Chi siamo

Costituitosi formalmente nel 1999, il Tavolo Enti Servizio Civile (TESC) è un coordinamento di Enti di servizio civile che affonda le sue radici nei coordinamenti di obiettori di coscienza di Torino.

Il 23/01/2007 il Tavolo Enti Servizio Civile (TESC), in continuità con l’esperienza condotta negli anni precedenti, si è costituito associazione di promozione sociale ai sensi della legge 7 dicembre 2000, n. 383.
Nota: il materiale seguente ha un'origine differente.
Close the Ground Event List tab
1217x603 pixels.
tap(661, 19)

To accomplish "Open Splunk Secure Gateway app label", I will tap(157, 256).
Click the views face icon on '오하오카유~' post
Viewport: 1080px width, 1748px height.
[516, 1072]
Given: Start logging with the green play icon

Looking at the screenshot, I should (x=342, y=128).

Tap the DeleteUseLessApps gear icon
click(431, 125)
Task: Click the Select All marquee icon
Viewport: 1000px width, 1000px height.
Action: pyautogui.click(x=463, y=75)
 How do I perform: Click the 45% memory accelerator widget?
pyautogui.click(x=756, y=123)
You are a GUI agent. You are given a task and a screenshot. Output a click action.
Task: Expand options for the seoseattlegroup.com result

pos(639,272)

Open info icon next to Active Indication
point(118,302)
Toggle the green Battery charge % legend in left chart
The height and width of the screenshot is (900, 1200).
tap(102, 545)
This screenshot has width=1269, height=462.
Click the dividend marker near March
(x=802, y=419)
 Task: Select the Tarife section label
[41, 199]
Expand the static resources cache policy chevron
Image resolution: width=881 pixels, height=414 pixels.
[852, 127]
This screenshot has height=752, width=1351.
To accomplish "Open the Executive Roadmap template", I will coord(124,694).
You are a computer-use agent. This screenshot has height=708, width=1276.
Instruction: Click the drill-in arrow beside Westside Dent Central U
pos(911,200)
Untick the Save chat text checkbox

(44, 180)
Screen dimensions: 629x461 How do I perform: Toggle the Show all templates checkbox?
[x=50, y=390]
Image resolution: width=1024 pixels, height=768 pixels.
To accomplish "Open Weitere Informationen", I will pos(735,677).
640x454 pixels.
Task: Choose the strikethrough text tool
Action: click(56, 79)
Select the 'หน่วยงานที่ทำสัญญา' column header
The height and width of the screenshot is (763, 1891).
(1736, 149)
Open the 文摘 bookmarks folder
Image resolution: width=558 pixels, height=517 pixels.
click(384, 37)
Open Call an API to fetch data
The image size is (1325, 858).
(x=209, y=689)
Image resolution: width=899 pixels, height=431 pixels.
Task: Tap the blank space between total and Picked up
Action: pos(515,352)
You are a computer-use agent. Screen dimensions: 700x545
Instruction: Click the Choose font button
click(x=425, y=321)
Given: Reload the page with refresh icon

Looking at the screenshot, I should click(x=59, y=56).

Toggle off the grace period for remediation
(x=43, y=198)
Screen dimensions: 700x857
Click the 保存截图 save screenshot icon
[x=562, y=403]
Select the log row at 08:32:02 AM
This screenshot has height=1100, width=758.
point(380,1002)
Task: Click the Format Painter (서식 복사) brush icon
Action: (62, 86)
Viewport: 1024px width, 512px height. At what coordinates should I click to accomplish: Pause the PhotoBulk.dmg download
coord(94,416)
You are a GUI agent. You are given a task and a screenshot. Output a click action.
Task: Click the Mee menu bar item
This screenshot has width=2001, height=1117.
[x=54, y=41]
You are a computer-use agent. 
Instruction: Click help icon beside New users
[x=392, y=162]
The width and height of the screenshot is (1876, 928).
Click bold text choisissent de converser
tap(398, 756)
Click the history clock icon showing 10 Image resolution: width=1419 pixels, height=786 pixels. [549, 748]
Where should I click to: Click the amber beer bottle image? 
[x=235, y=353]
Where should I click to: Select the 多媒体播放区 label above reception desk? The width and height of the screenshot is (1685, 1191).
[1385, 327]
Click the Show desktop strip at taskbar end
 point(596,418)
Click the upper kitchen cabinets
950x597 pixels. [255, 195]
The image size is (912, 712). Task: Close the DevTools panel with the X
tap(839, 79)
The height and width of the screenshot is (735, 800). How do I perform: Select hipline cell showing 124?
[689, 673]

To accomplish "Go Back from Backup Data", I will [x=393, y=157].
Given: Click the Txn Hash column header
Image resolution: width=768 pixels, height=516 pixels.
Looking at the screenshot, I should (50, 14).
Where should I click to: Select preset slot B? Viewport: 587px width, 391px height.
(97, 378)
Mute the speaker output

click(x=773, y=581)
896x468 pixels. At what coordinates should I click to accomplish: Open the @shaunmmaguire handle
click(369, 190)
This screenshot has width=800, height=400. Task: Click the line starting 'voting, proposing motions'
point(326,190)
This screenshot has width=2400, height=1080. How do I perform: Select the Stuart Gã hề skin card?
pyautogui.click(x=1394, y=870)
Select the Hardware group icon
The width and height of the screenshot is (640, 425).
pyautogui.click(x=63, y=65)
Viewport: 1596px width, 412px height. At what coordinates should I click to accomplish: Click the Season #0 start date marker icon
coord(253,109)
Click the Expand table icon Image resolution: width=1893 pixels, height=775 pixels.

Il TESC intende consolidare e sviluppare la rete di risorse e competenze costituita dagli enti del pubblico e del privato sociale del territorio regionale che si riconoscono nei valori di riferimento dello statuto dell’associazione, al fine di qualificare e valorizzare le possibilità educative, sociali e civili, potenzialmente contenute nell’esperienza di servizio civile.

OBIETTIVI:

– promuovere una cultura d’integrazione tra i soggetti del pubblico e del privato che accolgono giovani in servizio civile;
– promuovere e sostenere azioni innovative e sperimentali, per ambito tematico e/o territoriale, che prevedono, nelle diverse fasi del servizio, sinergie tra gli enti partecipanti;
– favorire l’accesso dei giovani all’esperienza del servizio civile, indipendentemente dalla propria condizione fisica, sociale, economica e culturale;

FINALITÀ:

– operare quale centro di promozione culturale in tema di servizio civile, favorendo la realizzazione dei principi costituzionali di difesa della patria e di solidarietà sociale nel rispetto dell’autonomia statutaria della natura e dell’identità di ogni socio;

- diffondere la cultura della solidarietà e della cooperazione, con particolare riguardo alla tutela dei diritti sociali, ai servizi alla persona ed alla educazione alla pace fra i popoli;

- attuare interventi di educazione e promozione culturale in materia di servizio civile al fine di contribuire alla formazione civica, sociale, culturale e professionale dei giovani;

- ricercare una qualità comune e condivisa delle esperienze di servizio civile in ambito regionale;

- favorire l’accesso dei giovani all’esperienza del servizio civile, indipendentemente dalla propria condizione fisica, sociale, economica e culturale;

- promuovere una cultura d’integrazione tra gli enti che accolgono giovani in servizio civile e incentivare azioni innovative e sperimentali per ambito tematico e territoriale, che prevedano sinergie tra gli enti partecipanti nelle diverse fasi del servizio;

- interpretare e sostenere istanze comuni agli enti del territorio nei confronti delle diverse istituzioni preposte alla gestione del servizio civile, promuovendo, qualificando e sviluppando la rappresentanza degli enti di servizio civile nel rapporto con l’amministrazione pubblica, soprattutto al competente livello regionale;

- appoggiare e valorizzare forme di coordinamento ed aggregazione di giovani in servizio civile.